Work task:
The lines that make up this material should each be returned exactly.

Exercise materials:
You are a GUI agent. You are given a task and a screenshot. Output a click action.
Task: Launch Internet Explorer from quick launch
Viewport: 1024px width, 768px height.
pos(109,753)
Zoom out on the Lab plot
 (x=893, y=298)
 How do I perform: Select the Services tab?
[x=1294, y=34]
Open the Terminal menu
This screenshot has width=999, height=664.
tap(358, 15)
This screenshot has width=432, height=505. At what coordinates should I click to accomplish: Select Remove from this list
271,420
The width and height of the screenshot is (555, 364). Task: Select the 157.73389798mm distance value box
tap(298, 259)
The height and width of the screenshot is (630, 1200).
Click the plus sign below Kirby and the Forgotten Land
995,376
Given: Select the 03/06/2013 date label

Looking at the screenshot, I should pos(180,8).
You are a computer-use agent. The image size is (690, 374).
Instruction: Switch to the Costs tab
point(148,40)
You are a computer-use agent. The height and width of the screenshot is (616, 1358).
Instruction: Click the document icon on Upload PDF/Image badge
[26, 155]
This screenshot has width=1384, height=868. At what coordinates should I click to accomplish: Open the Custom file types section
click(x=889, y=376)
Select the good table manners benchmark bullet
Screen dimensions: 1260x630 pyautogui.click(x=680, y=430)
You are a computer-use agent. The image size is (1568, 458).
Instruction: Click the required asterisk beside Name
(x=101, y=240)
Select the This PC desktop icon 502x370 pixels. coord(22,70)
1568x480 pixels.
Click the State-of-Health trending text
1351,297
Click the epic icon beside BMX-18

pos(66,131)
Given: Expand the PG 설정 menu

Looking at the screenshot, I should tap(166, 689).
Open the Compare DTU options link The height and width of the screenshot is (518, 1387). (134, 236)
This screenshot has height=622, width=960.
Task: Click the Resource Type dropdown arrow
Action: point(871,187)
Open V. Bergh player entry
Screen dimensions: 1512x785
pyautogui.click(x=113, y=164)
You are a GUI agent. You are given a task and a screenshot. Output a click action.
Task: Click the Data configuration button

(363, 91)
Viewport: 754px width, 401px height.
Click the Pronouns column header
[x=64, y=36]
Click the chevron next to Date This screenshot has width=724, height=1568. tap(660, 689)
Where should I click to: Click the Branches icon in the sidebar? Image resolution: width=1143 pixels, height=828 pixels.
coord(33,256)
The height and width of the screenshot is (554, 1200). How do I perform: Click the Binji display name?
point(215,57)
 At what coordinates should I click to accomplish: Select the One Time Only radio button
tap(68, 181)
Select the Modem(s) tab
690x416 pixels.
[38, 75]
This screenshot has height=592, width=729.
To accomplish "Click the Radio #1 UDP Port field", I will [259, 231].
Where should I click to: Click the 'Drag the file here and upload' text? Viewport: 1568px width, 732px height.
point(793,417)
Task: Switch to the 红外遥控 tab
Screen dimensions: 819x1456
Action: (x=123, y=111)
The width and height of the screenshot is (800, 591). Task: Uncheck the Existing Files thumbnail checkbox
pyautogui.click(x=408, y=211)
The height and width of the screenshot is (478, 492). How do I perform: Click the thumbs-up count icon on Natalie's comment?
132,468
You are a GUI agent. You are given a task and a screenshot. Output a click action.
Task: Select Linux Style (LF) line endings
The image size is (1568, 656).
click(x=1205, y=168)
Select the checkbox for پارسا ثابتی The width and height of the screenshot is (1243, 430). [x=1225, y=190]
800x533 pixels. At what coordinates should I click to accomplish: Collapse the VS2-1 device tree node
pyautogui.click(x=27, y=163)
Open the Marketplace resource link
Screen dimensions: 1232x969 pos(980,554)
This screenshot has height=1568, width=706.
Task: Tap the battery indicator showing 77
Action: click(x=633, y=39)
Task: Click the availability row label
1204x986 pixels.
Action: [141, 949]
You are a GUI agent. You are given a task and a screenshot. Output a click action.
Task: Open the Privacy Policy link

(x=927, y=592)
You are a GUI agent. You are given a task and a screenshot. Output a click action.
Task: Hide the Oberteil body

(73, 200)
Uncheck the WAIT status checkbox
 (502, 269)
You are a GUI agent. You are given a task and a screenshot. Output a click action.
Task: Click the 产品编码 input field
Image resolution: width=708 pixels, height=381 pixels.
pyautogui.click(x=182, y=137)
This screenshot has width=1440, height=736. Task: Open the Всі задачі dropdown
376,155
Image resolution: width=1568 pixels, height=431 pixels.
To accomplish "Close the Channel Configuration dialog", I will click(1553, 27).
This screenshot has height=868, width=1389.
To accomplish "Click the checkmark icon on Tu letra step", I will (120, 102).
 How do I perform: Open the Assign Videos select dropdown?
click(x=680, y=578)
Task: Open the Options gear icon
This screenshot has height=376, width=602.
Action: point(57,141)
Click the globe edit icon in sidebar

Solution to this problem:
You are a GUI agent. You are given a task and a screenshot. Output a click action.
Task: Launch Internet Explorer from quick launch
Viewport: 1024px width, 768px height.
pos(109,753)
Zoom out on the Lab plot
 (x=893, y=298)
 How do I perform: Select the Services tab?
[x=1294, y=34]
Open the Terminal menu
This screenshot has width=999, height=664.
tap(358, 15)
This screenshot has width=432, height=505. At what coordinates should I click to accomplish: Select Remove from this list
271,420
The width and height of the screenshot is (555, 364). Task: Select the 157.73389798mm distance value box
tap(298, 259)
The height and width of the screenshot is (630, 1200).
Click the plus sign below Kirby and the Forgotten Land
995,376
Given: Select the 03/06/2013 date label

Looking at the screenshot, I should pos(180,8).
You are a computer-use agent. The image size is (690, 374).
Instruction: Switch to the Costs tab
point(148,40)
You are a computer-use agent. The height and width of the screenshot is (616, 1358).
Instruction: Click the document icon on Upload PDF/Image badge
[26, 155]
This screenshot has width=1384, height=868. At what coordinates should I click to accomplish: Open the Custom file types section
click(x=889, y=376)
Select the good table manners benchmark bullet
Screen dimensions: 1260x630 pyautogui.click(x=680, y=430)
You are a computer-use agent. The image size is (1568, 458).
Instruction: Click the required asterisk beside Name
(x=101, y=240)
Select the This PC desktop icon 502x370 pixels. coord(22,70)
1568x480 pixels.
Click the State-of-Health trending text
1351,297
Click the epic icon beside BMX-18

pos(66,131)
Given: Expand the PG 설정 menu

Looking at the screenshot, I should tap(166, 689).
Open the Compare DTU options link The height and width of the screenshot is (518, 1387). (134, 236)
This screenshot has height=622, width=960.
Task: Click the Resource Type dropdown arrow
Action: point(871,187)
Open V. Bergh player entry
Screen dimensions: 1512x785
pyautogui.click(x=113, y=164)
You are a GUI agent. You are given a task and a screenshot. Output a click action.
Task: Click the Data configuration button

(363, 91)
Viewport: 754px width, 401px height.
Click the Pronouns column header
[x=64, y=36]
Click the chevron next to Date This screenshot has width=724, height=1568. tap(660, 689)
Where should I click to: Click the Branches icon in the sidebar? Image resolution: width=1143 pixels, height=828 pixels.
coord(33,256)
The height and width of the screenshot is (554, 1200). How do I perform: Click the Binji display name?
point(215,57)
 At what coordinates should I click to accomplish: Select the One Time Only radio button
tap(68, 181)
Select the Modem(s) tab
690x416 pixels.
[38, 75]
This screenshot has height=592, width=729.
To accomplish "Click the Radio #1 UDP Port field", I will [259, 231].
Where should I click to: Click the 'Drag the file here and upload' text? Viewport: 1568px width, 732px height.
point(793,417)
Task: Switch to the 红外遥控 tab
Screen dimensions: 819x1456
Action: (x=123, y=111)
The width and height of the screenshot is (800, 591). Task: Uncheck the Existing Files thumbnail checkbox
pyautogui.click(x=408, y=211)
The height and width of the screenshot is (478, 492). How do I perform: Click the thumbs-up count icon on Natalie's comment?
132,468
You are a GUI agent. You are given a task and a screenshot. Output a click action.
Task: Select Linux Style (LF) line endings
The image size is (1568, 656).
click(x=1205, y=168)
Select the checkbox for پارسا ثابتی The width and height of the screenshot is (1243, 430). [x=1225, y=190]
800x533 pixels. At what coordinates should I click to accomplish: Collapse the VS2-1 device tree node
pyautogui.click(x=27, y=163)
Open the Marketplace resource link
Screen dimensions: 1232x969 pos(980,554)
This screenshot has height=1568, width=706.
Task: Tap the battery indicator showing 77
Action: click(x=633, y=39)
Task: Click the availability row label
1204x986 pixels.
Action: [141, 949]
You are a GUI agent. You are given a task and a screenshot. Output a click action.
Task: Open the Privacy Policy link

(x=927, y=592)
You are a GUI agent. You are given a task and a screenshot. Output a click action.
Task: Hide the Oberteil body

(73, 200)
Uncheck the WAIT status checkbox
 (502, 269)
You are a GUI agent. You are given a task and a screenshot. Output a click action.
Task: Click the 产品编码 input field
Image resolution: width=708 pixels, height=381 pixels.
pyautogui.click(x=182, y=137)
This screenshot has width=1440, height=736. Task: Open the Всі задачі dropdown
376,155
Image resolution: width=1568 pixels, height=431 pixels.
To accomplish "Close the Channel Configuration dialog", I will click(1553, 27).
This screenshot has height=868, width=1389.
To accomplish "Click the checkmark icon on Tu letra step", I will (120, 102).
 How do I perform: Open the Assign Videos select dropdown?
click(x=680, y=578)
Task: Open the Options gear icon
This screenshot has height=376, width=602.
Action: point(57,141)
Click the globe edit icon in sidebar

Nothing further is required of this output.